Билли тридцать, она живет в Бруклине, что-то пишет — похоже, не слишком успешно, во всяком случае, в стипендии Гуггенхайма ей отказали — и нежно привязана к бабушке. Бабушка прожила всю жизнь на родине, в Китае, а прямо сейчас умирает от рака, хоть сама и не догадывается об этом: родные не хотят омрачать этим знанием ее последние дни, ведь «больной умирает не от рака, а от страха перед ним». И чтобы Билли летела в Китай, не хотят тоже: вся семья собирается там под предлогом свадьбы одного из отпрысков, а девушка с ее не по-восточному строптивым характером может все испортить.
С ее позицией поначалу внутренне соглашаешься, да и на ситуацию в целом смотришь ее глазами: человек вправе знать, что его дни сочтены, и распоряжаться оставшимся временем по своему усмотрению — и кучка родственников, занимающихся самоуправством, вызывает раздражение.
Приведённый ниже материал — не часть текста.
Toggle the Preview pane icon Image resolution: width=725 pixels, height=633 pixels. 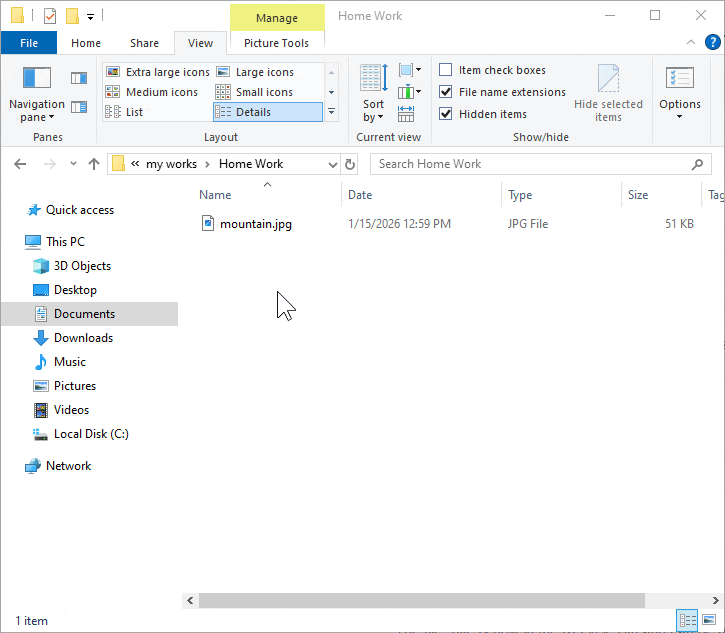click(79, 78)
Только вот у них — своя правда. Они, несмотря на давний переезд из Китая в Штаты, сохранили в себе что-то исконное — то, чего в Билли, похоже, уже нет.
«Ты хочешь сказать [бабушке — Прим. автора.] правду, потому что тебя пугает бремя ответственности за нее. Ты скажешь — и не будешь чувствовать себя виноватой. А мы от нее скрываем, чтобы переложить бремя переживаний на себя».
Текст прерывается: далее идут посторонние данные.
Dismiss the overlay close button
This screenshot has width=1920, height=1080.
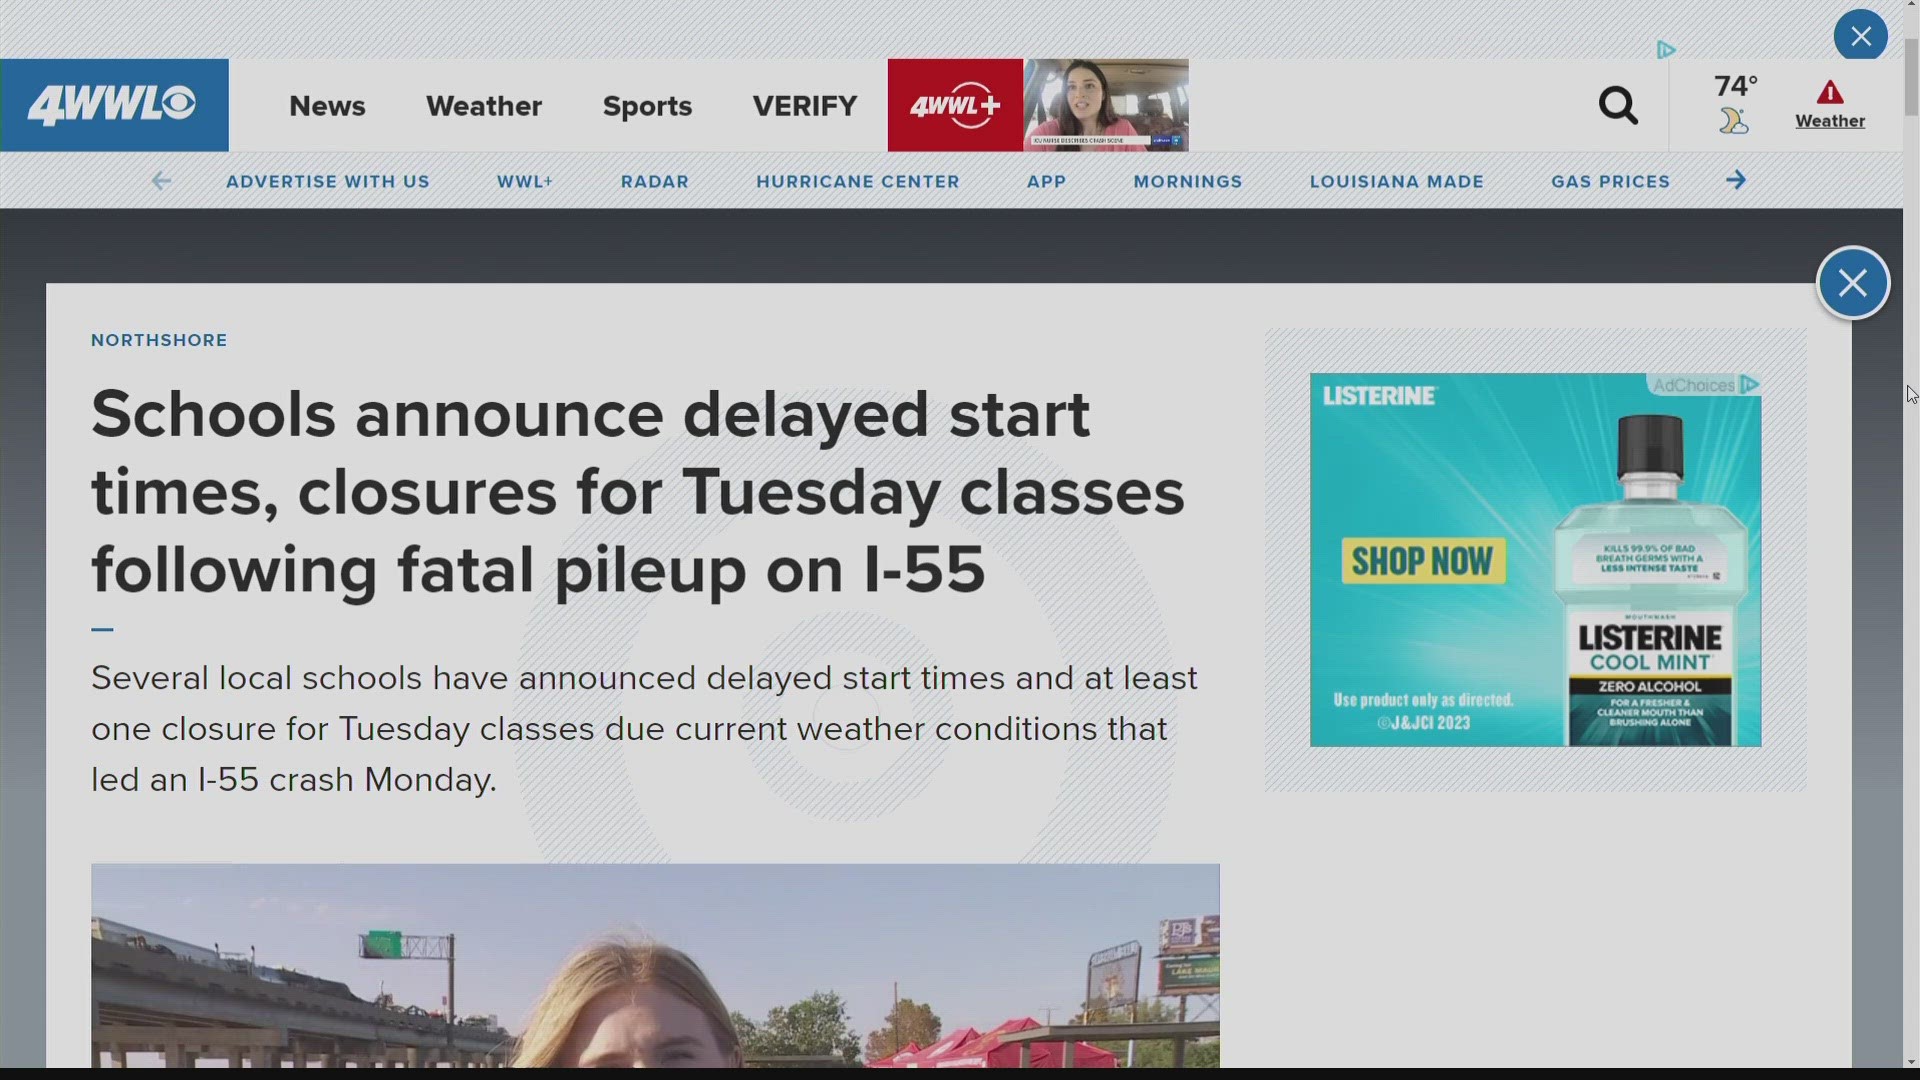[1853, 282]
Ее ум порхает между двумя мирами, в каждом из которых свои правила. Ни в одном из них она не успела стать по-настоящему своей
И Билли приходится мириться с таким положением дел, и молча наблюдать за тем, как бабушка хлопочет, организуя свадьбу внука, и пьет выписанные по интернету «витамины», которые подсовывают родственники, и волнуется о здоровье сына, и не понимает, что времени мало, катастрофически мало, и с каждым днем все меньше и меньше.
Билли злится, видя, как родные подделывают результаты анализов, но больше, кажется, оттого, что ей самой нельзя как следует погоревать: когда-то давно, когда она была ребенком, ей не сказали об уходе дедушки, а теперь не дают как следует проститься еще с одним любимым человеком.
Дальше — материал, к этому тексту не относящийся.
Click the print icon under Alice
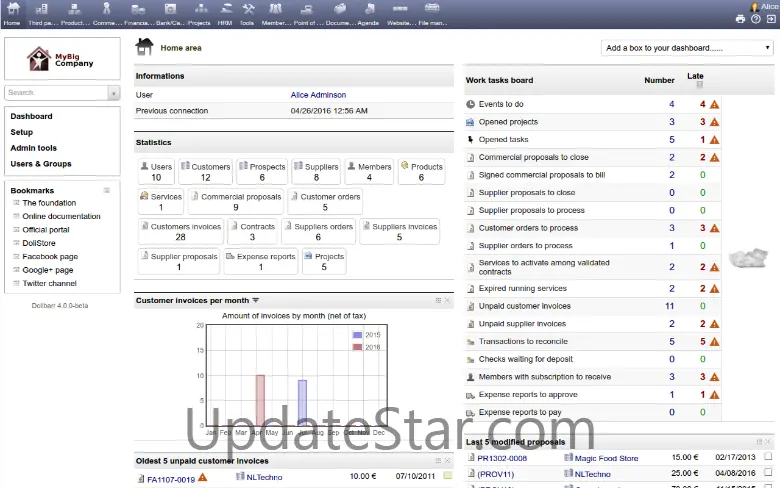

Ее ум, как птичка, преследующая Билли и в Бруклине, и здесь, в Китае, порхает между двумя мирами, в каждом из которых свои правила. Ни в одном из них она не успела стать по-настоящему своей. Там, в Америке, Билли постоянно помнит о том, кто она и откуда, а попав на родину, вынуждена заново знакомиться с ней: язык забыт, обычаи — чужды. Она, родина, открывается девушке постепенно, как блюда на традиционном китайском вращающемся столе: рис, цыпленок Гунбао, жареные пирожки. Долг, традиции, семья.